Task to carry out | Copy out all of these lines exactly as they are.

=== Records provided ===

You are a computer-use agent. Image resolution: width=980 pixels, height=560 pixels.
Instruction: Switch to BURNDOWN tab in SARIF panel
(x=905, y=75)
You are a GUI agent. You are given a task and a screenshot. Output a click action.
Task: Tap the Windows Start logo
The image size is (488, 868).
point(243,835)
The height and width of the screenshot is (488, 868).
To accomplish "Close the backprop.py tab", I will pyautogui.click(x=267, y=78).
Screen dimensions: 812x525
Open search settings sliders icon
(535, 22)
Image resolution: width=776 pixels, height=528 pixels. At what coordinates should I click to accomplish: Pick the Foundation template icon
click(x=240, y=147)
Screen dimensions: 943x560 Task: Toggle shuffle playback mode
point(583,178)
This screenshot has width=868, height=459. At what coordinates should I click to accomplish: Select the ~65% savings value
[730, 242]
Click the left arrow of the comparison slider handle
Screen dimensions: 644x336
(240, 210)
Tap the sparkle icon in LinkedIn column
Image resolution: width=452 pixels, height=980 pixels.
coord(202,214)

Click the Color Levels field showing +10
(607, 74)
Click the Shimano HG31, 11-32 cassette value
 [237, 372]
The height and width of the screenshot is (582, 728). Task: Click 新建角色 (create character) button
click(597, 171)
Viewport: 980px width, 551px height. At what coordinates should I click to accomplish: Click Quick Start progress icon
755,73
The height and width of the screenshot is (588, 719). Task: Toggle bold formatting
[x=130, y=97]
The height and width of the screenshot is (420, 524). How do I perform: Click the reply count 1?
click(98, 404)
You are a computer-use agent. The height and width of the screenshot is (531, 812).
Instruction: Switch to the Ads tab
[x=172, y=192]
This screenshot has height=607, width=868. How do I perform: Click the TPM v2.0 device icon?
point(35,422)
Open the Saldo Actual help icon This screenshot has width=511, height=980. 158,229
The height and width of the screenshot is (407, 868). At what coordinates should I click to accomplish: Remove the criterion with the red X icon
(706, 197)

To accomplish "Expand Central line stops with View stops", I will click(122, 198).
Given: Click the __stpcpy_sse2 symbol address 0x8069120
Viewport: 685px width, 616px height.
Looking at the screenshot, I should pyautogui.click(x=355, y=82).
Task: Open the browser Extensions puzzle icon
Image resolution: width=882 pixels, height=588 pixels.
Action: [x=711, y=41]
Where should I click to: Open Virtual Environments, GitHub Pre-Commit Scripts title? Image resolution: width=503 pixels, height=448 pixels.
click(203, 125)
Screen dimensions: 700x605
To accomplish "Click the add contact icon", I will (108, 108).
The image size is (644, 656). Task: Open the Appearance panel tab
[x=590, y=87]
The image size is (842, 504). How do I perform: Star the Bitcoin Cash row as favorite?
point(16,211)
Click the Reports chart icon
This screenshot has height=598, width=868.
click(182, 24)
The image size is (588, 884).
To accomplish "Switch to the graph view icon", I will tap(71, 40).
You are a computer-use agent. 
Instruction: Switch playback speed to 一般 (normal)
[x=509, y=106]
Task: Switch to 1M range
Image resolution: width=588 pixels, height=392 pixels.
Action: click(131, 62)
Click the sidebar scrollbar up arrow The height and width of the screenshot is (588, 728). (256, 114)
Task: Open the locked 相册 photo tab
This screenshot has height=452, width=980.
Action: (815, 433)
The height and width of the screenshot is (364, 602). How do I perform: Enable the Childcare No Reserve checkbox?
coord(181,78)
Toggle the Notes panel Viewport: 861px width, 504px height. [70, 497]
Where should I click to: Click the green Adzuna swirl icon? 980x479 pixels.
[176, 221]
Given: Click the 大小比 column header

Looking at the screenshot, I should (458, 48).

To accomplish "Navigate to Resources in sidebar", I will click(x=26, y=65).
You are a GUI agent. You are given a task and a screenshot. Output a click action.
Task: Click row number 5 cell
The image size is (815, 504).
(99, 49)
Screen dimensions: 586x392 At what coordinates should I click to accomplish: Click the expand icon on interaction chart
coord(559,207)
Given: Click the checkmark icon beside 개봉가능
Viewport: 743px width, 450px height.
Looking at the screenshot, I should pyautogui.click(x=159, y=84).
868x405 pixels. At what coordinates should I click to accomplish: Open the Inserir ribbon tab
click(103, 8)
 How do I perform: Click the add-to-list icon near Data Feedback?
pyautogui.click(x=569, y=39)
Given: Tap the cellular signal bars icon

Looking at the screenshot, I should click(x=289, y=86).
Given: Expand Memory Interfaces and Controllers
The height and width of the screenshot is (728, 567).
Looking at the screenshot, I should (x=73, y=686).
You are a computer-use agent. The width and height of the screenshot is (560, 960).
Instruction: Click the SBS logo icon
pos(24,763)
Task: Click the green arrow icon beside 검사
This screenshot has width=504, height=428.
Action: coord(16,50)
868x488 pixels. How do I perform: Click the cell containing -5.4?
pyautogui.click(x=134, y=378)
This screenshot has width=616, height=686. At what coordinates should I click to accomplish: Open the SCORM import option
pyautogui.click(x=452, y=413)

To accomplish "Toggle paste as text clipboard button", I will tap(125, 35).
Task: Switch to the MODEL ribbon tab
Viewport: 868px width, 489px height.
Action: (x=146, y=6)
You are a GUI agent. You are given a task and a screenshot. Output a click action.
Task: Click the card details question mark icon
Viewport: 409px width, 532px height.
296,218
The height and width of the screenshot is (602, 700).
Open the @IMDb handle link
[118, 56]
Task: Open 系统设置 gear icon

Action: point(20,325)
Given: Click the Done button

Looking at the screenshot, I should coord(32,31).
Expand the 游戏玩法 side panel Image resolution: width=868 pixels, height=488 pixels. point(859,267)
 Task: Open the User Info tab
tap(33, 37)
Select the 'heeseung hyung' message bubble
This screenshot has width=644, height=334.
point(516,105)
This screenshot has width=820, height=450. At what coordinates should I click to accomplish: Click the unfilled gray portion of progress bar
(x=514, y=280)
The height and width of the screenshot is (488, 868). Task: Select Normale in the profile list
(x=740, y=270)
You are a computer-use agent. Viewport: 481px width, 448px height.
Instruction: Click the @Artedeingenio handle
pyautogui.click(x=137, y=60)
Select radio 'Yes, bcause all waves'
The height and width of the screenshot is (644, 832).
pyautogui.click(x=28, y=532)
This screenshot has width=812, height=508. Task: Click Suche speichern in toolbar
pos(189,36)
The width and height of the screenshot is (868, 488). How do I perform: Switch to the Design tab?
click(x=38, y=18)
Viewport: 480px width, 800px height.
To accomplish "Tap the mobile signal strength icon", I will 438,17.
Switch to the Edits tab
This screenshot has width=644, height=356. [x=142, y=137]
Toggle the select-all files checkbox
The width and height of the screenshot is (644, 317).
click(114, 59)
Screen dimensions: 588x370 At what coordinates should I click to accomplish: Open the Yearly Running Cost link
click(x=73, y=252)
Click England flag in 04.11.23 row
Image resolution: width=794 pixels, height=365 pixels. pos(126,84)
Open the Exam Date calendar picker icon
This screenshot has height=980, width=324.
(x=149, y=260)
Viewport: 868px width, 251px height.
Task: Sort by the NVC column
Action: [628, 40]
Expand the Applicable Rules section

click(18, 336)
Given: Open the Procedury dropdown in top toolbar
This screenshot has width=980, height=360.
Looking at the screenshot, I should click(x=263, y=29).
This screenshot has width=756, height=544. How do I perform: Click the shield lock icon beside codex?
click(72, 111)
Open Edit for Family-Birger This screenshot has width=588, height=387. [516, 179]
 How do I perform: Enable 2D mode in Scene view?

===

Written reply |
You are a computer-use agent. Image resolution: width=980 pixels, height=560 pixels.
Instruction: Switch to BURNDOWN tab in SARIF panel
(x=905, y=75)
You are a GUI agent. You are given a task and a screenshot. Output a click action.
Task: Tap the Windows Start logo
The image size is (488, 868).
point(243,835)
The height and width of the screenshot is (488, 868).
To accomplish "Close the backprop.py tab", I will pyautogui.click(x=267, y=78).
Screen dimensions: 812x525
Open search settings sliders icon
(535, 22)
Image resolution: width=776 pixels, height=528 pixels. At what coordinates should I click to accomplish: Pick the Foundation template icon
click(x=240, y=147)
Screen dimensions: 943x560 Task: Toggle shuffle playback mode
point(583,178)
This screenshot has width=868, height=459. At what coordinates should I click to accomplish: Select the ~65% savings value
[730, 242]
Click the left arrow of the comparison slider handle
Screen dimensions: 644x336
(240, 210)
Tap the sparkle icon in LinkedIn column
Image resolution: width=452 pixels, height=980 pixels.
coord(202,214)

Click the Color Levels field showing +10
(607, 74)
Click the Shimano HG31, 11-32 cassette value
 [237, 372]
The height and width of the screenshot is (582, 728). Task: Click 新建角色 (create character) button
click(597, 171)
Viewport: 980px width, 551px height. At what coordinates should I click to accomplish: Click Quick Start progress icon
755,73
The height and width of the screenshot is (588, 719). Task: Toggle bold formatting
[x=130, y=97]
The height and width of the screenshot is (420, 524). How do I perform: Click the reply count 1?
click(98, 404)
You are a computer-use agent. The height and width of the screenshot is (531, 812).
Instruction: Switch to the Ads tab
[x=172, y=192]
This screenshot has height=607, width=868. How do I perform: Click the TPM v2.0 device icon?
point(35,422)
Open the Saldo Actual help icon This screenshot has width=511, height=980. 158,229
The height and width of the screenshot is (407, 868). At what coordinates should I click to accomplish: Remove the criterion with the red X icon
(706, 197)

To accomplish "Expand Central line stops with View stops", I will click(122, 198).
Given: Click the __stpcpy_sse2 symbol address 0x8069120
Viewport: 685px width, 616px height.
Looking at the screenshot, I should pyautogui.click(x=355, y=82).
Task: Open the browser Extensions puzzle icon
Image resolution: width=882 pixels, height=588 pixels.
Action: [x=711, y=41]
Where should I click to: Open Virtual Environments, GitHub Pre-Commit Scripts title? Image resolution: width=503 pixels, height=448 pixels.
click(203, 125)
Screen dimensions: 700x605
To accomplish "Click the add contact icon", I will (108, 108).
The image size is (644, 656). Task: Open the Appearance panel tab
[x=590, y=87]
The image size is (842, 504). How do I perform: Star the Bitcoin Cash row as favorite?
point(16,211)
Click the Reports chart icon
This screenshot has height=598, width=868.
click(182, 24)
The image size is (588, 884).
To accomplish "Switch to the graph view icon", I will tap(71, 40).
You are a computer-use agent. 
Instruction: Switch playback speed to 一般 (normal)
[x=509, y=106]
Task: Switch to 1M range
Image resolution: width=588 pixels, height=392 pixels.
Action: click(131, 62)
Click the sidebar scrollbar up arrow The height and width of the screenshot is (588, 728). (256, 114)
Task: Open the locked 相册 photo tab
This screenshot has height=452, width=980.
Action: (815, 433)
The height and width of the screenshot is (364, 602). How do I perform: Enable the Childcare No Reserve checkbox?
coord(181,78)
Toggle the Notes panel Viewport: 861px width, 504px height. [70, 497]
Where should I click to: Click the green Adzuna swirl icon? 980x479 pixels.
[176, 221]
Given: Click the 大小比 column header

Looking at the screenshot, I should (458, 48).

To accomplish "Navigate to Resources in sidebar", I will click(x=26, y=65).
You are a GUI agent. You are given a task and a screenshot. Output a click action.
Task: Click row number 5 cell
The image size is (815, 504).
(99, 49)
Screen dimensions: 586x392 At what coordinates should I click to accomplish: Click the expand icon on interaction chart
coord(559,207)
Given: Click the checkmark icon beside 개봉가능
Viewport: 743px width, 450px height.
Looking at the screenshot, I should pyautogui.click(x=159, y=84).
868x405 pixels. At what coordinates should I click to accomplish: Open the Inserir ribbon tab
click(103, 8)
 How do I perform: Click the add-to-list icon near Data Feedback?
pyautogui.click(x=569, y=39)
Given: Tap the cellular signal bars icon

Looking at the screenshot, I should click(x=289, y=86).
Given: Expand Memory Interfaces and Controllers
The height and width of the screenshot is (728, 567).
Looking at the screenshot, I should (x=73, y=686).
You are a computer-use agent. The width and height of the screenshot is (560, 960).
Instruction: Click the SBS logo icon
pos(24,763)
Task: Click the green arrow icon beside 검사
This screenshot has width=504, height=428.
Action: coord(16,50)
868x488 pixels. How do I perform: Click the cell containing -5.4?
pyautogui.click(x=134, y=378)
This screenshot has width=616, height=686. At what coordinates should I click to accomplish: Open the SCORM import option
pyautogui.click(x=452, y=413)

To accomplish "Toggle paste as text clipboard button", I will tap(125, 35).
Task: Switch to the MODEL ribbon tab
Viewport: 868px width, 489px height.
Action: (x=146, y=6)
You are a GUI agent. You are given a task and a screenshot. Output a click action.
Task: Click the card details question mark icon
Viewport: 409px width, 532px height.
296,218
The height and width of the screenshot is (602, 700).
Open the @IMDb handle link
[118, 56]
Task: Open 系统设置 gear icon

Action: point(20,325)
Given: Click the Done button

Looking at the screenshot, I should coord(32,31).
Expand the 游戏玩法 side panel Image resolution: width=868 pixels, height=488 pixels. point(859,267)
 Task: Open the User Info tab
tap(33, 37)
Select the 'heeseung hyung' message bubble
This screenshot has width=644, height=334.
point(516,105)
This screenshot has width=820, height=450. At what coordinates should I click to accomplish: Click the unfilled gray portion of progress bar
(x=514, y=280)
The height and width of the screenshot is (488, 868). Task: Select Normale in the profile list
(x=740, y=270)
You are a computer-use agent. Viewport: 481px width, 448px height.
Instruction: Click the @Artedeingenio handle
pyautogui.click(x=137, y=60)
Select radio 'Yes, bcause all waves'
The height and width of the screenshot is (644, 832).
pyautogui.click(x=28, y=532)
This screenshot has width=812, height=508. Task: Click Suche speichern in toolbar
pos(189,36)
The width and height of the screenshot is (868, 488). How do I perform: Switch to the Design tab?
click(x=38, y=18)
Viewport: 480px width, 800px height.
To accomplish "Tap the mobile signal strength icon", I will 438,17.
Switch to the Edits tab
This screenshot has width=644, height=356. [x=142, y=137]
Toggle the select-all files checkbox
The width and height of the screenshot is (644, 317).
click(114, 59)
Screen dimensions: 588x370 At what coordinates should I click to accomplish: Open the Yearly Running Cost link
click(x=73, y=252)
Click England flag in 04.11.23 row
Image resolution: width=794 pixels, height=365 pixels. pos(126,84)
Open the Exam Date calendar picker icon
This screenshot has height=980, width=324.
(x=149, y=260)
Viewport: 868px width, 251px height.
Task: Sort by the NVC column
Action: [628, 40]
Expand the Applicable Rules section

click(18, 336)
Given: Open the Procedury dropdown in top toolbar
This screenshot has width=980, height=360.
Looking at the screenshot, I should click(x=263, y=29).
This screenshot has width=756, height=544. How do I perform: Click the shield lock icon beside codex?
click(72, 111)
Open Edit for Family-Birger This screenshot has width=588, height=387. [516, 179]
 How do I perform: Enable 2D mode in Scene view?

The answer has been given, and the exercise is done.